Review with the independent auditors any problems or difficulties encountered during their audit and management's responses thereto.
Set clear hiring policies for employees or former employees of the company's independent auditors, consistent with SEC regulations and NYSE listing standards.
Review the internal audit function of the company including its independence and authority, the proposed audit plans for the coming year and the coordination of such plans with the independent auditors.
Review at least annually a summary of findings from completed internal audits and a progress report on the proposed internal audit plan, with explanations for any deviations from the original plan.
Discuss the annual audited financial statements and quarterly financial statements, including the company's disclosures under "Management's Discussion and Analysis of Financial Condition and Results of Operations," with management and the independent auditors to determine significant financial reporting issues, the quality of and any changes to the application of accounting principles, the reasonableness of significant accounting estimates, the clarity of disclosures, and the existence of significant or unusual transactions.
Recommend to the board of directors the inclusion of the audited financial statements of the company in its Annual Report to Shareholders and Form 10-K.
Discuss with management the types of information to be presented in the company's earnings press releases, as well as financial information and earnings guidance provided to analysts and rating agencies.
Prepare the report of the audit committee required by the rules of the SEC to be included in the company's annual meeting proxy statement.
Prior to the filing of each Form l0-Q and the Form l0-K, discuss with the independent auditors the matters required to be discussed by Statement on Auditing Standards No. 61 under the professional standards of the American Institute of Certified Public Accountants.
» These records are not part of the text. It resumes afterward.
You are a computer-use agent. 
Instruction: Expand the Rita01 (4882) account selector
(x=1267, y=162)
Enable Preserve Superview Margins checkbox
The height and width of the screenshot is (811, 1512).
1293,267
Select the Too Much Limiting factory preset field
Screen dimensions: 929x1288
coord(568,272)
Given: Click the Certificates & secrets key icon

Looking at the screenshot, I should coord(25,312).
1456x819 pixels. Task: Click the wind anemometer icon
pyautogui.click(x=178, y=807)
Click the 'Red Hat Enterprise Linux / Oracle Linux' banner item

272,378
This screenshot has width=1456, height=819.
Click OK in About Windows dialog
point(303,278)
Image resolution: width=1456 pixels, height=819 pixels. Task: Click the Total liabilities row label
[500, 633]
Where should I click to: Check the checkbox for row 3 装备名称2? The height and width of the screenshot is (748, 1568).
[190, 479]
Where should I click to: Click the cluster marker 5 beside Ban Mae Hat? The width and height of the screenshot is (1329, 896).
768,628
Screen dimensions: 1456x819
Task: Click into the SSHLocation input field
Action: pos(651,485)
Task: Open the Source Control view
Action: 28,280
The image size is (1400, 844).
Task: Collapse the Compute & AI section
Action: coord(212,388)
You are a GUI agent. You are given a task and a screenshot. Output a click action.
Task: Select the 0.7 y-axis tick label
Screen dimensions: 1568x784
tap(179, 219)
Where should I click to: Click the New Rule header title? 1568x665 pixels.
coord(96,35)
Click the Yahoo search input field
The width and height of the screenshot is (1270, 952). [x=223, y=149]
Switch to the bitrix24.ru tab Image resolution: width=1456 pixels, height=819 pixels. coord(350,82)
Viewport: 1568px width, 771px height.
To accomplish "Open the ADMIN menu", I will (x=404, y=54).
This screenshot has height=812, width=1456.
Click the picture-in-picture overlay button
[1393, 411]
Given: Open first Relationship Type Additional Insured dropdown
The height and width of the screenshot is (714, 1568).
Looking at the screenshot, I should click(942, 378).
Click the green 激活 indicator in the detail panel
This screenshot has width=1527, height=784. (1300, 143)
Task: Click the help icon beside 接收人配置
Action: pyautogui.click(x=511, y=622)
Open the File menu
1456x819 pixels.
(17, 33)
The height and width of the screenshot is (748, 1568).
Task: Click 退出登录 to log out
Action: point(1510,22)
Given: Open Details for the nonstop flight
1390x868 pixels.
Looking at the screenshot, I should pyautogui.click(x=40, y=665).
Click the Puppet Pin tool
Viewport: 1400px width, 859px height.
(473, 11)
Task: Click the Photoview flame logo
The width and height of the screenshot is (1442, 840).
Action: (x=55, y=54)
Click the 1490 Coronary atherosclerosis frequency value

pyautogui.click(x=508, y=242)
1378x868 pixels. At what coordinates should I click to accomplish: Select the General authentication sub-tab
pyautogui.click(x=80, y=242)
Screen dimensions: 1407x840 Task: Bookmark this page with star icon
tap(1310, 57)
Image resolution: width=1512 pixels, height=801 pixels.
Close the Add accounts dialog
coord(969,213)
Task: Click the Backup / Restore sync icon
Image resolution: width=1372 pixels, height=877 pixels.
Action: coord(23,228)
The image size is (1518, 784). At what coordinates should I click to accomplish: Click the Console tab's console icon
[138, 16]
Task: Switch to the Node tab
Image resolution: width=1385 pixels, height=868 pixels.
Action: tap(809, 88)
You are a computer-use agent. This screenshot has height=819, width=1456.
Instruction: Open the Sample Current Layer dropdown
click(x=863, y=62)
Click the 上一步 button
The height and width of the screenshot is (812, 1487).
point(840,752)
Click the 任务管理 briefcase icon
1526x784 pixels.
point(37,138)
Internal Control and Risk Management:
Review periodically and separately, with the independent auditors, the internal auditors and management, the adequacy and effectiveness of the accounting and financial controls of the company; any special audit steps adopted in light of material control deficiencies; and any recommendations for the improvement of controls or procedures.
Discuss with the company's CEO and CFO disclosures made to them during their certification process for Forms 10-K and 10-Q about any significant deficiencies in the design or operation of internal controls or material weaknesses therein, and any fraud involving management or other employees who have a significant role in the company's internal controls.
Discuss with the company's CEO and CFO their periodic certifications required to be made with the SEC and NYSE.
Review the results of procedures performed to determine adherence to the company's code of conduct and ethics.
Discuss the company's guidelines and policies with respect to risk assessment and risk management with management, the internal auditors and the independent auditors.
Report regularly to the board of directors.
Establish procedures for the receipt, retention and treatment of complaints received by the company regarding accounting, internal accounting controls, or auditing matters; and for the confidential, anonymous submission by employees of the company of concerns regarding questionable accounting or auditing matters.
At least annually, perform a self-evaluation of the audit committee's performance.
Obtain the advice and assistance from outside legal, accounting or other advisors as the committee determines necessary to carry out its duties. The committee may authorize the company to pay for such engagements, as well as to pay for the independent auditor hired by the committee.
Perform any other action necessary to comply with the regulations of the SEC and the NYSE.